start DATA SUPPLIED

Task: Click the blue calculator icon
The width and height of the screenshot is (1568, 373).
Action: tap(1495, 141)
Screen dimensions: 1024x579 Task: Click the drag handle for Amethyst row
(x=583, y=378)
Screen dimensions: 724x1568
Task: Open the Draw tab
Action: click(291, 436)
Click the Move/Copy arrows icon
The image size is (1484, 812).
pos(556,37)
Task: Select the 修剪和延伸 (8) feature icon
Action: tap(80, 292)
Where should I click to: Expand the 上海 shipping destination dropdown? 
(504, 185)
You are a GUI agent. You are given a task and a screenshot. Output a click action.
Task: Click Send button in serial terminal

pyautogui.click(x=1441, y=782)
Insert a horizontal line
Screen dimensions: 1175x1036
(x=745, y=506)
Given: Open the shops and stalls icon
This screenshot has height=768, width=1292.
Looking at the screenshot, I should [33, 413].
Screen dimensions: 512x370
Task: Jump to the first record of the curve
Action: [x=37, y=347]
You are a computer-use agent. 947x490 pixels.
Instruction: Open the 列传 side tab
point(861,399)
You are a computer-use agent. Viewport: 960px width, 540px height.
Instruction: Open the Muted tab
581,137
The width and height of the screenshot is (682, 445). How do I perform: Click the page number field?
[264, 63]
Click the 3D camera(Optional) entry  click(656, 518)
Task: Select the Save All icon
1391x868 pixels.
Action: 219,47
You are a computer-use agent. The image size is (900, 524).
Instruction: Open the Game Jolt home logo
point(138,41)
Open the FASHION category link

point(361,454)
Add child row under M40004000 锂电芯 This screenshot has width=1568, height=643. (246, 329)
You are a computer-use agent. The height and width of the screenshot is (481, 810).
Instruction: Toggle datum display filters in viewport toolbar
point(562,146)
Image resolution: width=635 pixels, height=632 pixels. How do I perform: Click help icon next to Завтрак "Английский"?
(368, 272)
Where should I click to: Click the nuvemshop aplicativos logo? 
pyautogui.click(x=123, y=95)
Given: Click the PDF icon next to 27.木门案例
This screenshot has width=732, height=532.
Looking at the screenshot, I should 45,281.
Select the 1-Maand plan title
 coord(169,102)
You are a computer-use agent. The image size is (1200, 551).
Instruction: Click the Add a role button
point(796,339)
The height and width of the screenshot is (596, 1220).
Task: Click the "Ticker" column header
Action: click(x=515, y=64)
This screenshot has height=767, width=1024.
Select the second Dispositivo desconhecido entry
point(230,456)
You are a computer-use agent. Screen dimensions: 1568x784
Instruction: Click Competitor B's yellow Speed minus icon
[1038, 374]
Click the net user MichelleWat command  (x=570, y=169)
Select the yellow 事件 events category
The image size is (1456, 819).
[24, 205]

end DATA SUPPLIED

* TASK OBJECTIVE:
Copy out every one of the items above word for word.

* FINAL ANSWER:
Task: Click the blue calculator icon
The width and height of the screenshot is (1568, 373).
Action: tap(1495, 141)
Screen dimensions: 1024x579 Task: Click the drag handle for Amethyst row
(x=583, y=378)
Screen dimensions: 724x1568
Task: Open the Draw tab
Action: click(291, 436)
Click the Move/Copy arrows icon
The image size is (1484, 812).
pos(556,37)
Task: Select the 修剪和延伸 (8) feature icon
Action: tap(80, 292)
Where should I click to: Expand the 上海 shipping destination dropdown? 
(504, 185)
You are a GUI agent. You are given a task and a screenshot. Output a click action.
Task: Click Send button in serial terminal

pyautogui.click(x=1441, y=782)
Insert a horizontal line
Screen dimensions: 1175x1036
(x=745, y=506)
Given: Open the shops and stalls icon
This screenshot has height=768, width=1292.
Looking at the screenshot, I should [33, 413].
Screen dimensions: 512x370
Task: Jump to the first record of the curve
Action: [x=37, y=347]
You are a computer-use agent. 947x490 pixels.
Instruction: Open the 列传 side tab
point(861,399)
You are a computer-use agent. Viewport: 960px width, 540px height.
Instruction: Open the Muted tab
581,137
The width and height of the screenshot is (682, 445). How do I perform: Click the page number field?
[264, 63]
Click the 3D camera(Optional) entry  click(656, 518)
Task: Select the Save All icon
1391x868 pixels.
Action: 219,47
You are a computer-use agent. The image size is (900, 524).
Instruction: Open the Game Jolt home logo
point(138,41)
Open the FASHION category link

point(361,454)
Add child row under M40004000 锂电芯 This screenshot has width=1568, height=643. (246, 329)
You are a computer-use agent. The height and width of the screenshot is (481, 810).
Instruction: Toggle datum display filters in viewport toolbar
point(562,146)
Image resolution: width=635 pixels, height=632 pixels. How do I perform: Click help icon next to Завтрак "Английский"?
(368, 272)
Where should I click to: Click the nuvemshop aplicativos logo? 
pyautogui.click(x=123, y=95)
Given: Click the PDF icon next to 27.木门案例
This screenshot has width=732, height=532.
Looking at the screenshot, I should 45,281.
Select the 1-Maand plan title
 coord(169,102)
You are a computer-use agent. The image size is (1200, 551).
Instruction: Click the Add a role button
point(796,339)
The height and width of the screenshot is (596, 1220).
Task: Click the "Ticker" column header
Action: click(x=515, y=64)
This screenshot has height=767, width=1024.
Select the second Dispositivo desconhecido entry
point(230,456)
You are a computer-use agent. Screen dimensions: 1568x784
Instruction: Click Competitor B's yellow Speed minus icon
[1038, 374]
Click the net user MichelleWat command  (x=570, y=169)
Select the yellow 事件 events category
The image size is (1456, 819).
[24, 205]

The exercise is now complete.